## Work instructions
Look through the records, and whenever a line includes the word "icon", copy it.

## Items listed in a dataset
________
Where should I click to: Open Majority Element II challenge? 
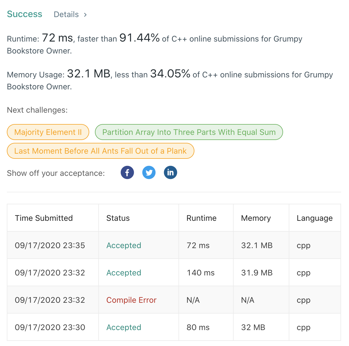(x=48, y=132)
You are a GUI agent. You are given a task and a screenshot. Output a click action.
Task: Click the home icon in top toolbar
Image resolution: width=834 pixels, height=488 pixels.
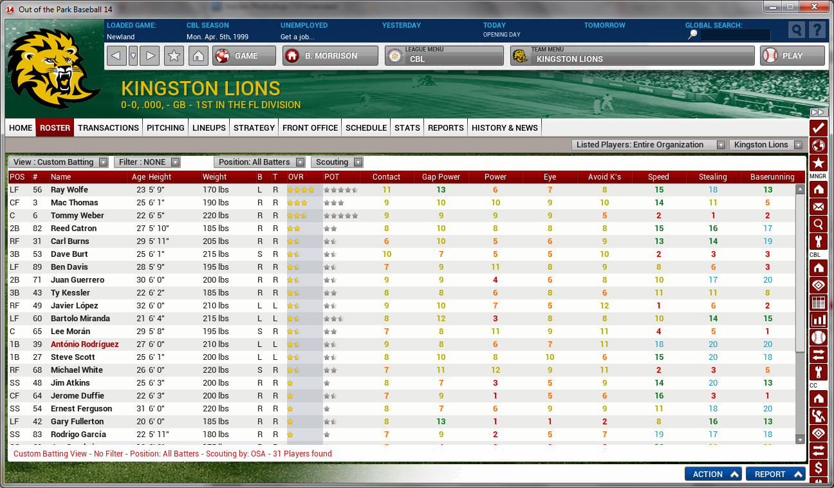[x=198, y=56]
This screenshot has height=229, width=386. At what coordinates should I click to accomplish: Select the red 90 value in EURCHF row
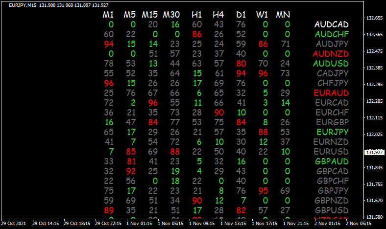pyautogui.click(x=219, y=113)
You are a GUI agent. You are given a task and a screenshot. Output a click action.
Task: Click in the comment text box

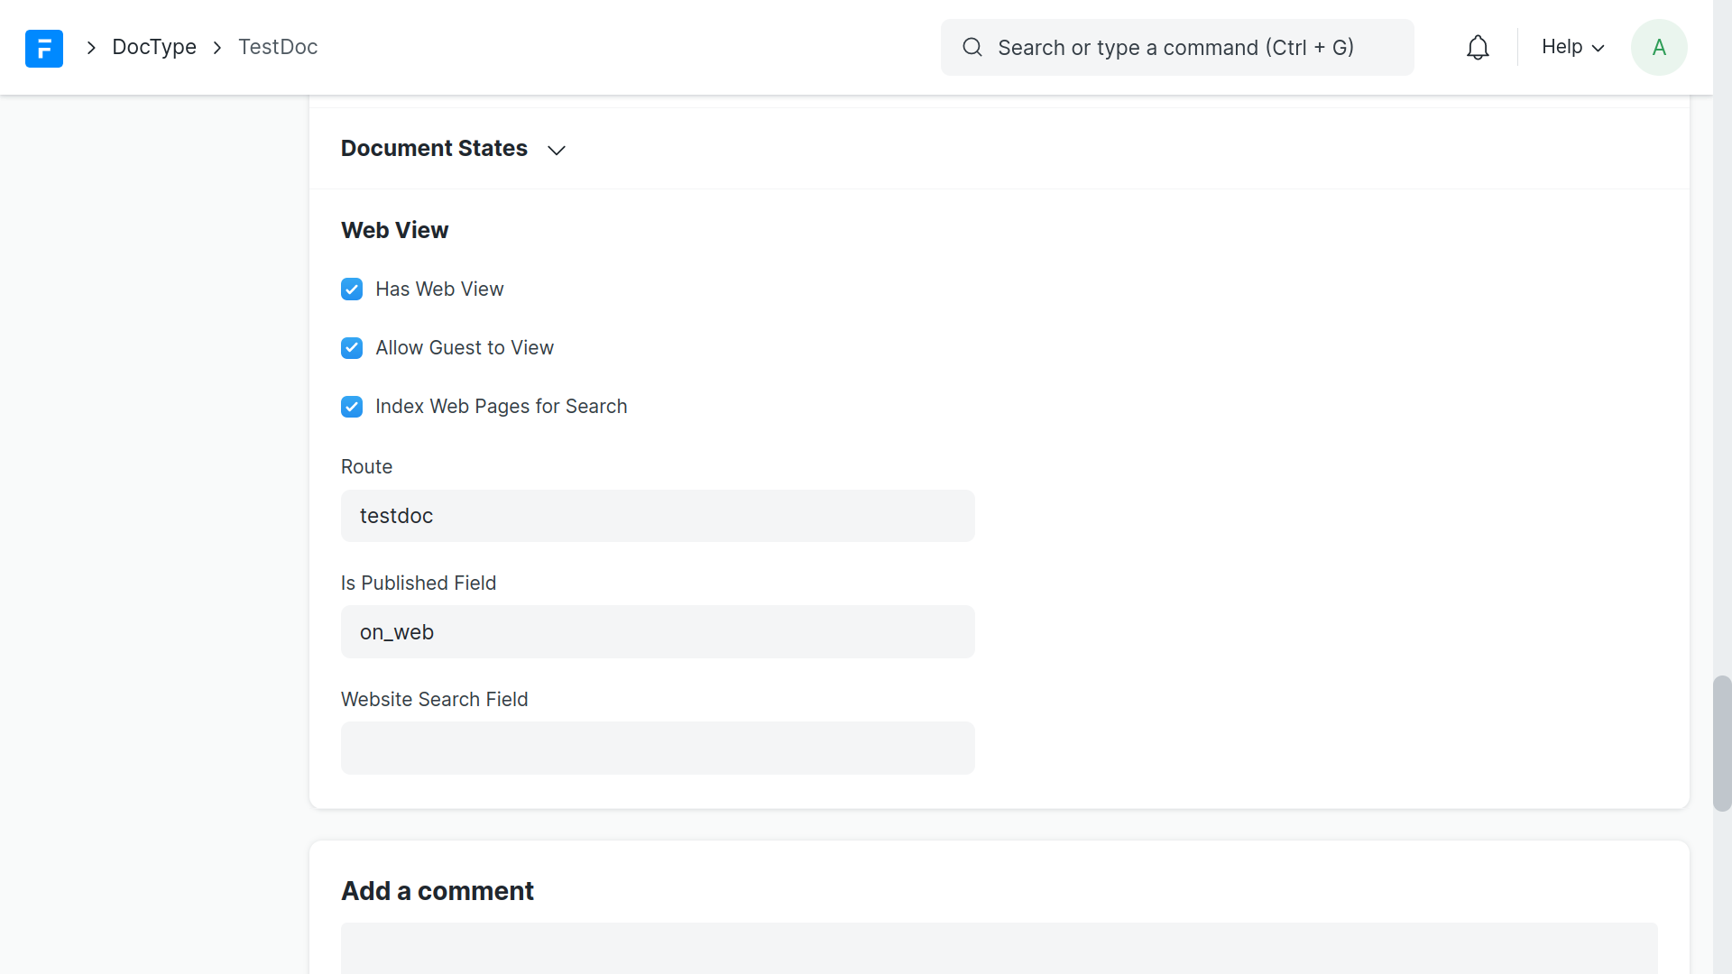pos(999,949)
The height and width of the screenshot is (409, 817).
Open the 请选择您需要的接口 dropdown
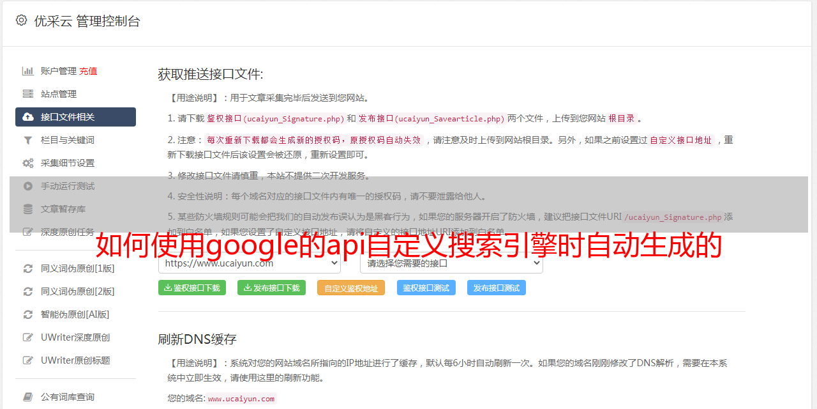click(x=451, y=263)
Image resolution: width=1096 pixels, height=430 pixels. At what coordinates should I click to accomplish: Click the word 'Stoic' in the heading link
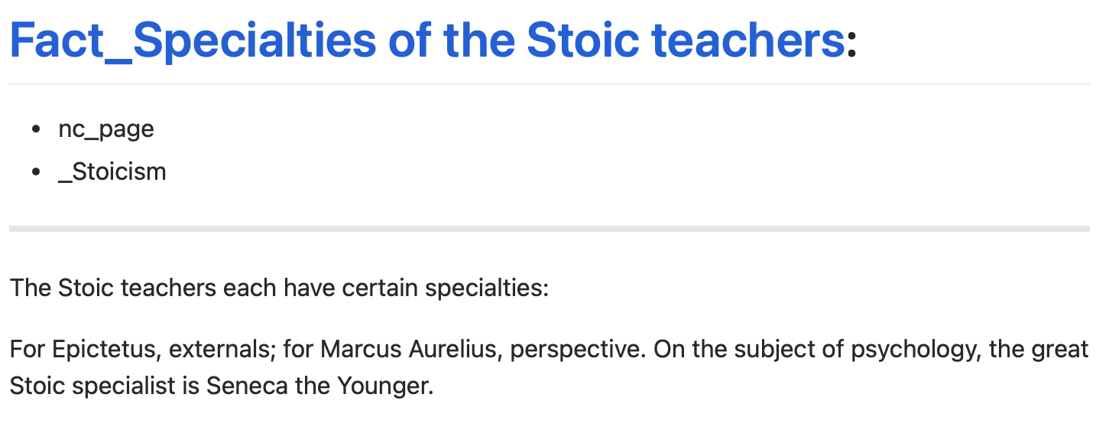(582, 41)
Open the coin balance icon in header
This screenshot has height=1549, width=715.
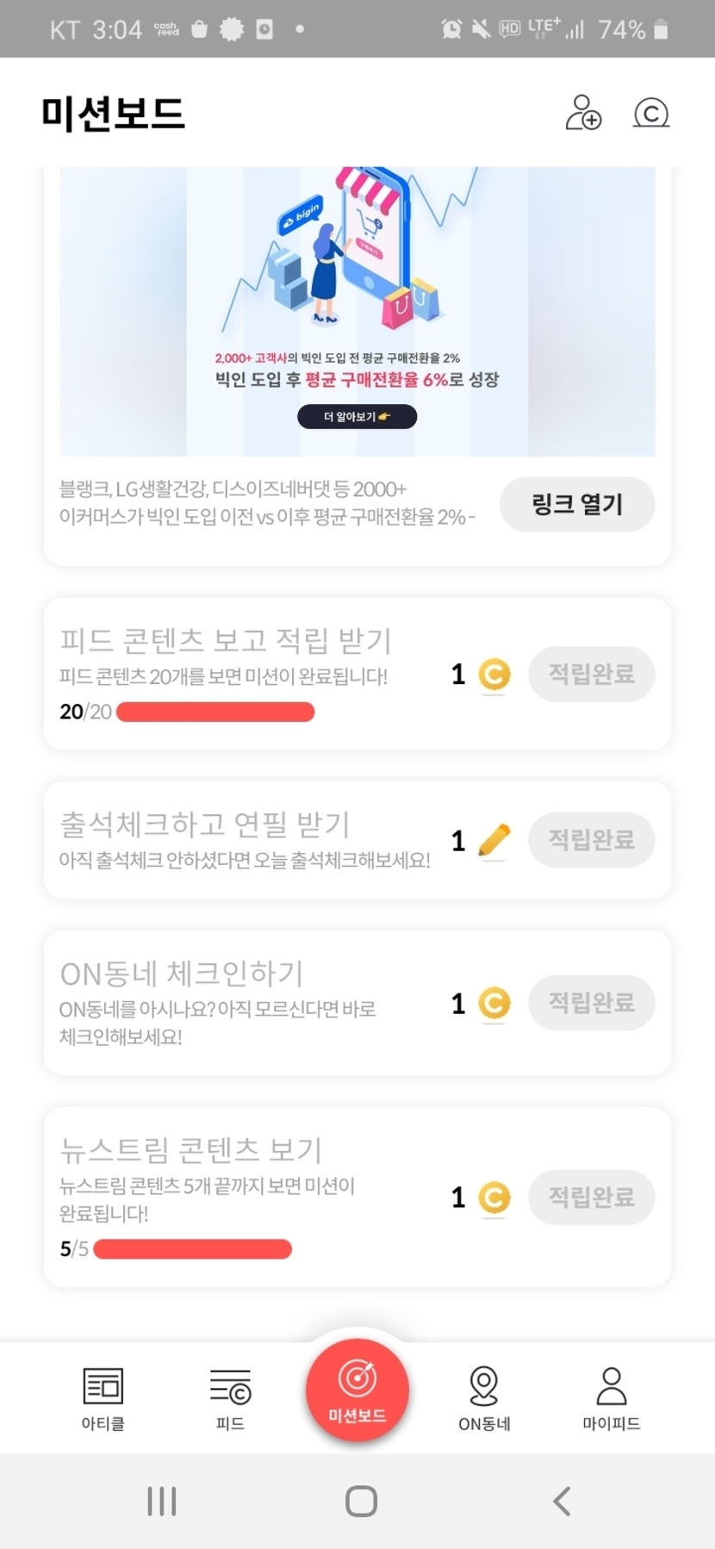pyautogui.click(x=650, y=113)
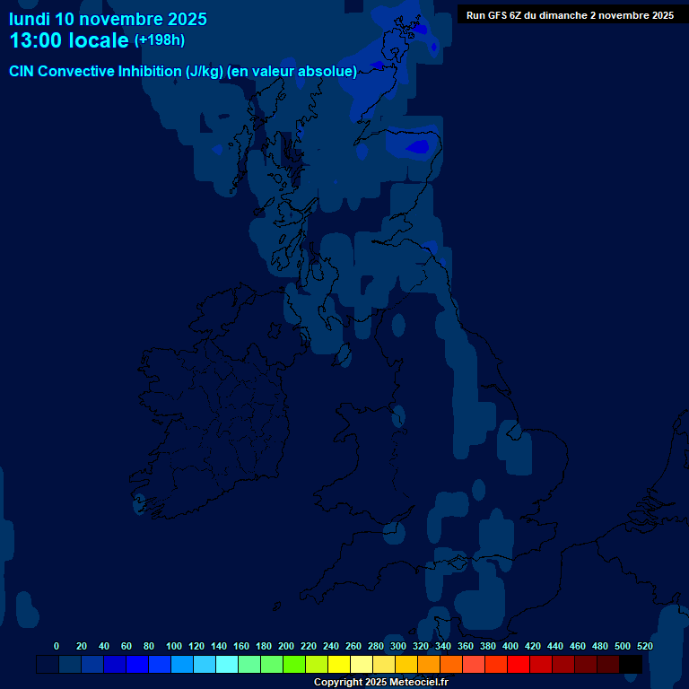Click the date title lundi 10 novembre 2025
The height and width of the screenshot is (689, 689).
tap(108, 19)
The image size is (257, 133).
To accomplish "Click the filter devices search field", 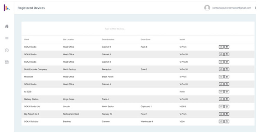I will [x=115, y=29].
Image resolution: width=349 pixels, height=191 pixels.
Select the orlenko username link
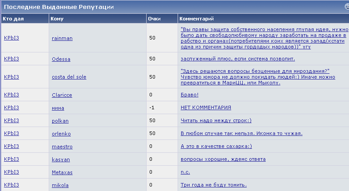62,133
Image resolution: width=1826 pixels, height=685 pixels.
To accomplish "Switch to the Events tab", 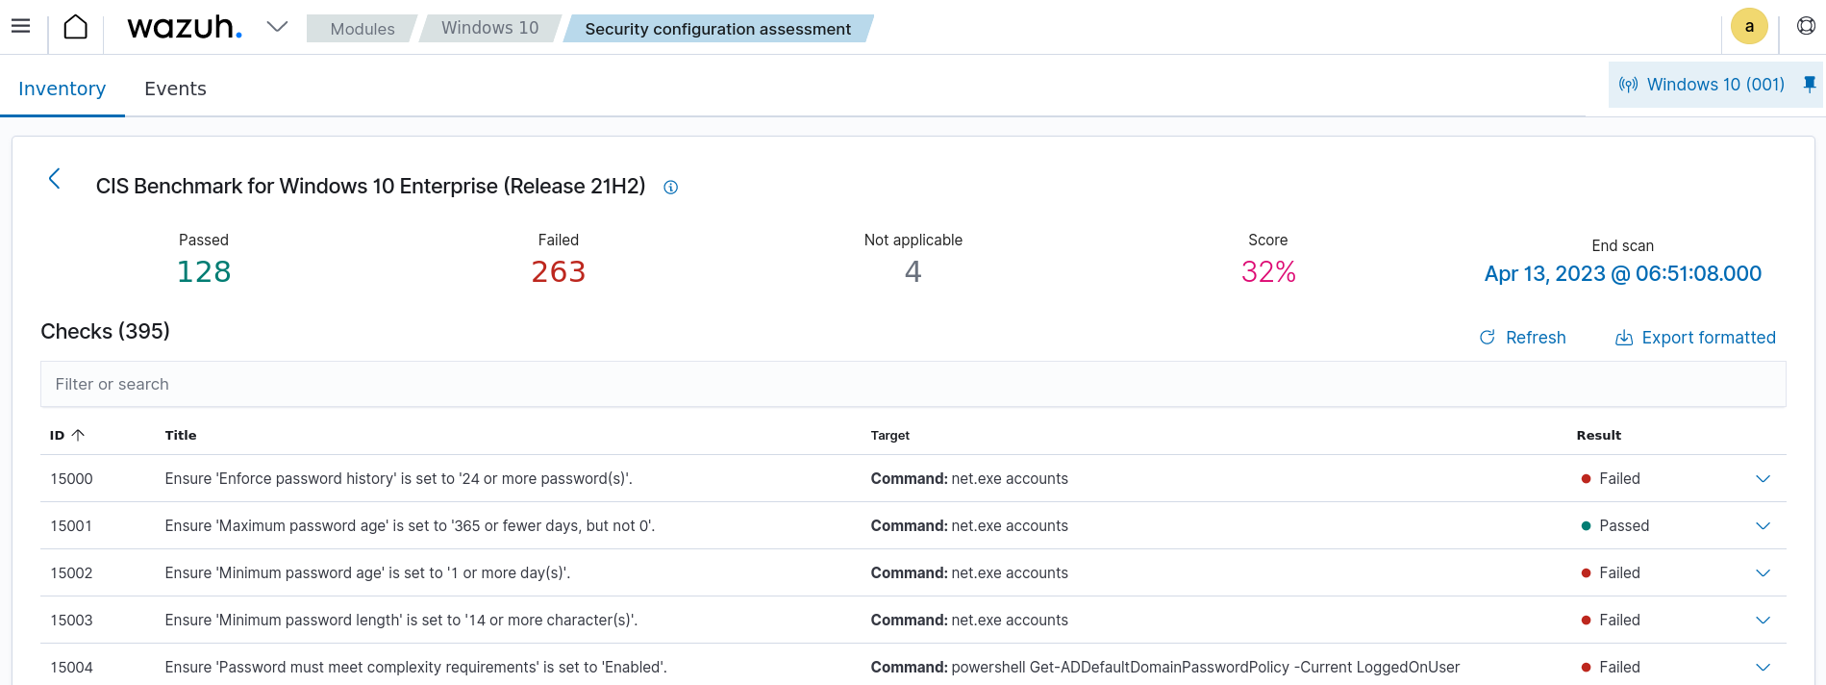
________
## Solution to the problem
Task: Click the home icon in top toolbar
Open the coin balance icon in header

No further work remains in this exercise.